Выбрать главу

Этот год, отложив все дела, мне захотелось закончить на Курилах, и в начале июля я вылетел из Москвы в Южно-Сахалинск, откуда, переплатив вдвое за билет до Менделеевского аэропорта на Кунашире. После полутора часов полета наш легкий самолет, ныряя в клочья облаков, чуть не задевая крыльями за вершины темных елей, упал на посадочную полосу, словно его сажал "камикадзе" на палубу авианосца. После рукоплесканий пассажиров пилотам, я вышел на черную от вулканического шлака землю, почувствовал, будто я вернулся домой.

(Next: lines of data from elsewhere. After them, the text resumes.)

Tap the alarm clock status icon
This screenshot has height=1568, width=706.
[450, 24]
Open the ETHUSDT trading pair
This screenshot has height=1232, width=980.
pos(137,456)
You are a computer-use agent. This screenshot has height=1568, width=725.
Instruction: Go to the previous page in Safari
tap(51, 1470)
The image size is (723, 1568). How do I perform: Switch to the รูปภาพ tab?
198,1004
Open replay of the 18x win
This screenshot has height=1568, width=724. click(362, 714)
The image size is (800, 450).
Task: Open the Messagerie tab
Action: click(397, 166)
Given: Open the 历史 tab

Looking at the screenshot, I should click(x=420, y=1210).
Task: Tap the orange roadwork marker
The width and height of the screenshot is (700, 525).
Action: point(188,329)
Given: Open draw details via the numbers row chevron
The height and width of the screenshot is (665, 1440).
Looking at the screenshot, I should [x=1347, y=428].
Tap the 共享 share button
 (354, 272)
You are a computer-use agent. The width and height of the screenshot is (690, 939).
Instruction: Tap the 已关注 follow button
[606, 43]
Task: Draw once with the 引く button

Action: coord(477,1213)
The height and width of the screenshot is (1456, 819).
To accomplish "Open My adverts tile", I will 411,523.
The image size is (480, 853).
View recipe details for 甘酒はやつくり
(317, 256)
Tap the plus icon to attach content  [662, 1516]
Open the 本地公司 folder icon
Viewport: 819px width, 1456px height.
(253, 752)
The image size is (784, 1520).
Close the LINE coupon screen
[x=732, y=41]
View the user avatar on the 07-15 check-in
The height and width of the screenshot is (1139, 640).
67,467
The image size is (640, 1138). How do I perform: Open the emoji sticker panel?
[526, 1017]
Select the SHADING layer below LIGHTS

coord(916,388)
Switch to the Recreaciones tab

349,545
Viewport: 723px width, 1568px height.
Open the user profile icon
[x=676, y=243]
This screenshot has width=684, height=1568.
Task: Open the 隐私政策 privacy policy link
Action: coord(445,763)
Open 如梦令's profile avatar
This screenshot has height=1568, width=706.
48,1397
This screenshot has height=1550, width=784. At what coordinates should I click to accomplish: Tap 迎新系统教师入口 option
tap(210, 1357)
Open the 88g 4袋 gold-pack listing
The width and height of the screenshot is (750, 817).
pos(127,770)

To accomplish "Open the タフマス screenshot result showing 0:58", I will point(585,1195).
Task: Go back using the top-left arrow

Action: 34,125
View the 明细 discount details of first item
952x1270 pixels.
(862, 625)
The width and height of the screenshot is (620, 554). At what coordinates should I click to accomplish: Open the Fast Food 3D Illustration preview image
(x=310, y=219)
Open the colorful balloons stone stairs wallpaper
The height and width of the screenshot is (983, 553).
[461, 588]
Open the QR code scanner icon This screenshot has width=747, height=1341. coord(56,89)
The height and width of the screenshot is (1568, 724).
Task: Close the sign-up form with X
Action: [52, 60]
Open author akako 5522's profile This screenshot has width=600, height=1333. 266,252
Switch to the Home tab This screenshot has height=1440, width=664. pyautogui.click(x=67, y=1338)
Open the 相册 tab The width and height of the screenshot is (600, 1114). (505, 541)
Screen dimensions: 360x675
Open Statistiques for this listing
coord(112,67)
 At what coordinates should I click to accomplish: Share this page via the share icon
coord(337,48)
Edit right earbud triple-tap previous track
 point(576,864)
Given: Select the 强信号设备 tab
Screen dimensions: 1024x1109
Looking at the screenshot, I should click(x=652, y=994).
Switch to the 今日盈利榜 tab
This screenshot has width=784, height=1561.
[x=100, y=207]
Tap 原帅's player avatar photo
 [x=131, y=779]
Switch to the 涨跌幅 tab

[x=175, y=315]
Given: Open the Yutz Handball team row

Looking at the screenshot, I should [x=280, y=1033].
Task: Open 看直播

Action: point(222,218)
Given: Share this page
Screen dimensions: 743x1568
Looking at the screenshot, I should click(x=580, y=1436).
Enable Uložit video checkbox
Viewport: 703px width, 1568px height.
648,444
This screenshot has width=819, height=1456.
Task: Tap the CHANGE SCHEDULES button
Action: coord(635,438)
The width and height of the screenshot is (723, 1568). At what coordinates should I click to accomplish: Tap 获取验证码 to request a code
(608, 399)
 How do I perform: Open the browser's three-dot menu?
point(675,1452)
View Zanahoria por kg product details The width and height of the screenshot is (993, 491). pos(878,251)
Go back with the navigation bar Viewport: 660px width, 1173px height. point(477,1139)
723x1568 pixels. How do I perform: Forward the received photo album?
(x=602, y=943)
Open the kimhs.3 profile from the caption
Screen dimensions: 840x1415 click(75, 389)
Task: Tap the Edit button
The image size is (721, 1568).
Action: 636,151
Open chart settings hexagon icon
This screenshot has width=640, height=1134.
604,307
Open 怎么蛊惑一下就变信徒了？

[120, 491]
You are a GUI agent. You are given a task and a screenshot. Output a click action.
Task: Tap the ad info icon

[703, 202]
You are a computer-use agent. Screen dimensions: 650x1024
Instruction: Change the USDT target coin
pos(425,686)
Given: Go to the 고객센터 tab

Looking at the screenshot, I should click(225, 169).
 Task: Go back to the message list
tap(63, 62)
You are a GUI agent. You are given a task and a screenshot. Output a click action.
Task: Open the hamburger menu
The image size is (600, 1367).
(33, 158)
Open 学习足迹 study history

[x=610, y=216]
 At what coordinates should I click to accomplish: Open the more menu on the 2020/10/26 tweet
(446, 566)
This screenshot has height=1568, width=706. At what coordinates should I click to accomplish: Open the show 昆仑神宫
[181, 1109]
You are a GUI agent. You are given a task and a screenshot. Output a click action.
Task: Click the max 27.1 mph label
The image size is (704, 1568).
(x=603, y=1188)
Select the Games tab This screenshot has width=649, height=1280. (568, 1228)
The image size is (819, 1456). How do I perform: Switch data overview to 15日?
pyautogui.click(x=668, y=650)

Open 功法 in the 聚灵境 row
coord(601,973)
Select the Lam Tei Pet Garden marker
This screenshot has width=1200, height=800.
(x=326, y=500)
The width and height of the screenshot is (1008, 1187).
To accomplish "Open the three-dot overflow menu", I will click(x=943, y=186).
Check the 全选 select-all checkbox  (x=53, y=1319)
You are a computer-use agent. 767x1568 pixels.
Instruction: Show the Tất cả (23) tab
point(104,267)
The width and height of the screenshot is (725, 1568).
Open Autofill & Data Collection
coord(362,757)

Что можно рассказать об Острове. Социальный срез прошел бы от последнего "бича", что за "кормежку" работает на рыбацкой тоне и нюхает бензин из полиэтиленового пакета в кустах, до работяг с капустного заводика, где сушат морские водоросли для миллионера из "новых русских" Брынцалова. Или, от чубатых дальневосточных парней с усиками, напоминающих бравых матросиков из старинных хроник времен русско-японской войны, и пилотов самолета, пьянствующих между рейсами на горячих источниках, "японских ванночек", в "Отряде на Ю-ка", до молодых офицеров и молодого генерала пограничника. Или, от веселого и коммуникабельного "Будулаича", хотя он Дурдыич, до умницы, молодого хирурга Женьки, и как он кричит с сопки, разводя широко руки: "Курилы наши!". Пусть японцы негласно объявили Островам экономический бойкот, хотя и поставляют время от времени гуманитарную помощь в виде нескольких тонн "соляры", которая, однако, с наших же Сахалинских нефтяных промыслов.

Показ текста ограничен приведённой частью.